▶ Your goal: Using the data below, show every line where the word "column" occurs.
※ ※ ※
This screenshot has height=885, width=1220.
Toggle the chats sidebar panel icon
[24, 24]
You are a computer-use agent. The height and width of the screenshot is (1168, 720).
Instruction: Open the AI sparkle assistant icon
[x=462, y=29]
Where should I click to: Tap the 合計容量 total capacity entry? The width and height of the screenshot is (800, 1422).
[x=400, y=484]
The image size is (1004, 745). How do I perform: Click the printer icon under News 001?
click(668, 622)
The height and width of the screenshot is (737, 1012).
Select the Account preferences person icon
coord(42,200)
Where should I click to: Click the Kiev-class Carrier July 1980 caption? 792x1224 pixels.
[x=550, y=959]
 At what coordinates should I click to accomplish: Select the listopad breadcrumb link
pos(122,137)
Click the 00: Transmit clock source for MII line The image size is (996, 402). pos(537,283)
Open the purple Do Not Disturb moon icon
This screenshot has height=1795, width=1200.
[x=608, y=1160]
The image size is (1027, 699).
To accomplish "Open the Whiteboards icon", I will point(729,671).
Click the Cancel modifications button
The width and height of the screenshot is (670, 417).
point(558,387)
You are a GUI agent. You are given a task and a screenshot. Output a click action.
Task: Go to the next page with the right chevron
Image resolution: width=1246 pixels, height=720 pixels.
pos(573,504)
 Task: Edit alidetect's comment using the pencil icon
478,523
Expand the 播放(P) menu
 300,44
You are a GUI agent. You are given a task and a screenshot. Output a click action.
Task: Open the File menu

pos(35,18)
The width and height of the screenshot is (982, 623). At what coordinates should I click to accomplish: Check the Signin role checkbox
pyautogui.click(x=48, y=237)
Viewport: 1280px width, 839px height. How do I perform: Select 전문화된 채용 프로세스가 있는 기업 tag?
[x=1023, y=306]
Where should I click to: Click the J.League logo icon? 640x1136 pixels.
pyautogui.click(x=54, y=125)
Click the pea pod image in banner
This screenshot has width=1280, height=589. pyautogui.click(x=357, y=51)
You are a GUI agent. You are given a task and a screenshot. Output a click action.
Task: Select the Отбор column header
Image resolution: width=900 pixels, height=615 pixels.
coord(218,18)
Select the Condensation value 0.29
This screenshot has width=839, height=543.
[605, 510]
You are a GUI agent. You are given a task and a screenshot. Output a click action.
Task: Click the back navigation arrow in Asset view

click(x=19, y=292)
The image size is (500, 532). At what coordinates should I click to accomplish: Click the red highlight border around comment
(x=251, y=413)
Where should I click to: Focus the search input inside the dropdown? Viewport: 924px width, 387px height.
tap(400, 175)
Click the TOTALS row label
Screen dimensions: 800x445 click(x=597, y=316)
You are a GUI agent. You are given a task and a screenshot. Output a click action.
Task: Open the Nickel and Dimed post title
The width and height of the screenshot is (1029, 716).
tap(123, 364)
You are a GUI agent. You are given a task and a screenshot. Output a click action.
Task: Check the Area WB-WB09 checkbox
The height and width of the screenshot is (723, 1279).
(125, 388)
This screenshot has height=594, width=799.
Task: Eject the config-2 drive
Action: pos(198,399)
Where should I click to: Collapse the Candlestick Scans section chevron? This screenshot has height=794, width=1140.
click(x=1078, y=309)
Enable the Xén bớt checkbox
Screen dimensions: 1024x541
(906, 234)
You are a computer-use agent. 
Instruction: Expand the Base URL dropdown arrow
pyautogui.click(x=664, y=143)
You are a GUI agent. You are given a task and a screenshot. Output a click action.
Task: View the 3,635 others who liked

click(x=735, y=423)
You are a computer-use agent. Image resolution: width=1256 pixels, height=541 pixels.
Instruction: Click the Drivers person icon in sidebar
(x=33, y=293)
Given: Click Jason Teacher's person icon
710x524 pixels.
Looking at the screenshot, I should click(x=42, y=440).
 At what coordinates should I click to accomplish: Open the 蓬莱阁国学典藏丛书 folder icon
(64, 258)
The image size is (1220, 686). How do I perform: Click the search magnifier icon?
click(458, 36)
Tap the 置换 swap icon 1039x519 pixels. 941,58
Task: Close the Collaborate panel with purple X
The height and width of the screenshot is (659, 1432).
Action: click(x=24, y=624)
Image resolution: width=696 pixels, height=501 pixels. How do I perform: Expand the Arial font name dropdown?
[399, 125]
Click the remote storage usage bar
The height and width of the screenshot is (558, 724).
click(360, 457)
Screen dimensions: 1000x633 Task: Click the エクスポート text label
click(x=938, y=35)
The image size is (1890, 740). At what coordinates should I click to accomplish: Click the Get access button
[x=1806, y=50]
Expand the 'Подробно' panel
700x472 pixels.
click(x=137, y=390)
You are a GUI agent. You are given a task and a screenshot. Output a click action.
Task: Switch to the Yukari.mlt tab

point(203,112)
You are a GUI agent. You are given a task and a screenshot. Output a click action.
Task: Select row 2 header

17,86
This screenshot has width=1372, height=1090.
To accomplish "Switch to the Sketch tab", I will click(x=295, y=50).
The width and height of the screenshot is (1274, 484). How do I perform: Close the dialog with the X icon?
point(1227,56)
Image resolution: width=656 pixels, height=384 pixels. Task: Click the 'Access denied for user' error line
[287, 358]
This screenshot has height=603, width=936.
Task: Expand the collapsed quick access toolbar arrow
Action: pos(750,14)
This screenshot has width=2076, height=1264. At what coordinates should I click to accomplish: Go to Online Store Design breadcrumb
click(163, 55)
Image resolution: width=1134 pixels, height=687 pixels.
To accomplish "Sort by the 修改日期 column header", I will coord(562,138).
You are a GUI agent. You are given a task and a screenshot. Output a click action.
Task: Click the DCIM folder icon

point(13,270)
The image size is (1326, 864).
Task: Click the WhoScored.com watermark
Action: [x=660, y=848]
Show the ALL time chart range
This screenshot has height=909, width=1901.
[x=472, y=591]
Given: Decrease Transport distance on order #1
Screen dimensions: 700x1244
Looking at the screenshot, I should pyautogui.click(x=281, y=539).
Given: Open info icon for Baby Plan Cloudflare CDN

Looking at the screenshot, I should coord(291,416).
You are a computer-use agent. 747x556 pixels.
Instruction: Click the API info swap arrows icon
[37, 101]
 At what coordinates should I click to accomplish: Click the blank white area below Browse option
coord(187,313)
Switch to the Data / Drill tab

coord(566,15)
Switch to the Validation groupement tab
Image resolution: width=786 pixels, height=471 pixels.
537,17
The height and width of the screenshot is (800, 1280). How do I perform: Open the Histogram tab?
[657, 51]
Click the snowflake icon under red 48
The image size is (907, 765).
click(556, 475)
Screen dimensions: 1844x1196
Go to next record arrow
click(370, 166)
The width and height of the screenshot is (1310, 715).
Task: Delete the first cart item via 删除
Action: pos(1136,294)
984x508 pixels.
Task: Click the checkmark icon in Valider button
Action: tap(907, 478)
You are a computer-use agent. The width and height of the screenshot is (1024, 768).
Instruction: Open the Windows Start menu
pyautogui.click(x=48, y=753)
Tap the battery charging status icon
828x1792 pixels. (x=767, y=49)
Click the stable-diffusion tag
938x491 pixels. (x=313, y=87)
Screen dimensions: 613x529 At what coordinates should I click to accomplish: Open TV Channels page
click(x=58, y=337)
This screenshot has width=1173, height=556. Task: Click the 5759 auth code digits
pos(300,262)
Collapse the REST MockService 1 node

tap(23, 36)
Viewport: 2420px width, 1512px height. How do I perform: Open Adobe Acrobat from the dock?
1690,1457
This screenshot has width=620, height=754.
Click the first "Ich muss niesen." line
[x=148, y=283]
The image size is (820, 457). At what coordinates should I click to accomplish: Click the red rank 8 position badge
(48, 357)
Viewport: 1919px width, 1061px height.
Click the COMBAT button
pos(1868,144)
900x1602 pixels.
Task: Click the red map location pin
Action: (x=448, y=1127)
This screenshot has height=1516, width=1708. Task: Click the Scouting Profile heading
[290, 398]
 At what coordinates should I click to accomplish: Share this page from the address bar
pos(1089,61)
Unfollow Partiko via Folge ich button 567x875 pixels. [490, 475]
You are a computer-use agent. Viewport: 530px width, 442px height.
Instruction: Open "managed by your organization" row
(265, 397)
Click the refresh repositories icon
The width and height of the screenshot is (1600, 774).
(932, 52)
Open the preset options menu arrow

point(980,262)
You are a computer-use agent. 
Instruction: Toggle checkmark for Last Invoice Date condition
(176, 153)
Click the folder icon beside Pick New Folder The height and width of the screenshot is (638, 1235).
※ ※ ※
▶ Finished task:
Task: Select the Отбор column header
To accomplish "Sort by the 修改日期 column header", I will coord(562,138).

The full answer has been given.